Travailler avec dbt Core : du développement à la production

Nous vous avons déjà parlé de dbt Core dans ce blog. Cet outil open source permet d'écrire des transformations de données de manière déclarative, de les valider et de les documenter. Celui-ci semble avoir le vent en poupe, se classant régulièrement en tête de nombreux classements d'outils de transformation de données.

Comme tout bon projet open source à succès, dbt Core a sa déclinaison managée : dbt Cloud. Ce service est extrêmement complet puisqu’il permet notamment de :

  • développer via un IDE intégré ;
  • tester et déployer ses transformations dans plusieurs environnements grâce à des pipelines ;
  • lancer automatiquement des pipelines grâce à l’orchestrateur intégré ;
  • héberger la documentation générée automatiquement ;
  • faire appel à diverses fonctionnalités via l’API.

dbt Cloud facilite grandement les phases de développement et d’industrialisation d’un projet et semble être le moyen le plus évident de travailler avec dbt Core.

Cependant, pour différentes raisons (politique d’entreprise, pécuniaire, etc.), vous pourriez être amené à faire l’impasse sur la solution Cloud et ainsi devoir vous contenter de la version Core qui a fait la réputation de dbt Labs. C'est ce que nous allons explorer dans cet article.

Qu’est ce que dbt Core ?

Avant de commencer, il est important de comprendre ce qu'est dbt Core et comment un projet est structuré.

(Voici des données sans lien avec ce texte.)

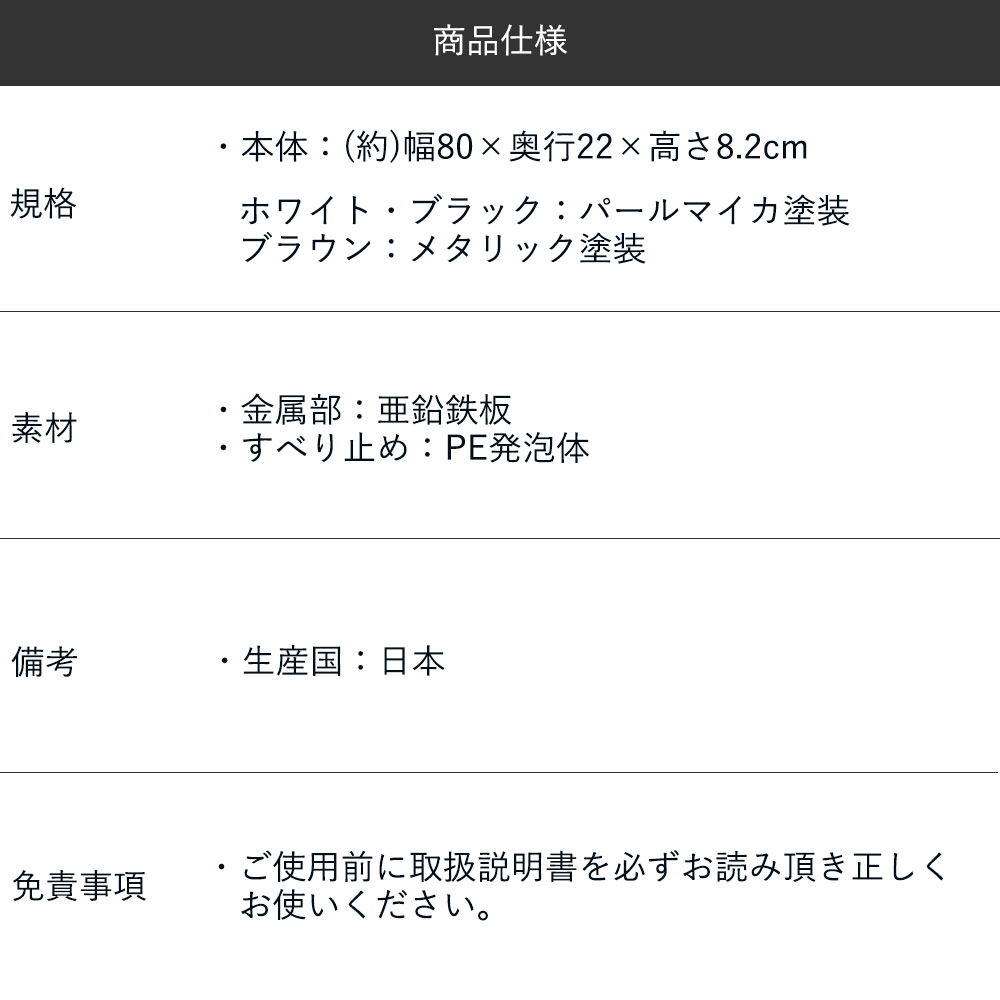
Task: Click the パールマイカ塗装 finish text
Action: (x=716, y=211)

dbt Core est une librairie Python qui fournit une interface en ligne de commande (CLI) autour de laquelle notre projet sera construit. Le CLI permet notamment de compiler et d'exécuter le projet. L'exécution peut se faire sur une grande variété de data plateformes grâce aux adaptateurs, qui sont également des bibliothèques Python.

On peut initier un projet via le CLI en utilisant la commande suivante :

dbt init

Cela va lancer une boîte de dialogue. Une fois que vous aurez répondu aux questions, dbt va :

  1. générer l’arborescence de fichiers du projet ;
  2. créer/mettre à jour le fichier de profiles.yml dans le dossier .dbt situé à la racine de votre dossier personnel.

Un projet dbt se compose de :

  • fichiers YAML de configuration. Le fichier project.yml se trouvant à la racine du projet étant, comme son nom l’indique, le fichier de configuration principal du projet ;
  • fichiers SQL dans lesquels sont décrites nos transformations.

Ces fichiers sont en réalité des templates Jinja qui seront compilés par dbt.

Le projet en lui-même ne contient aucune information de connexion. Celles-ci sont renseignées dans un profil stocké dans le fichier profiles.yml dont j'ai parlé précédemment. Ce fichier est global et peut contenir les profils de plusieurs projets dbt.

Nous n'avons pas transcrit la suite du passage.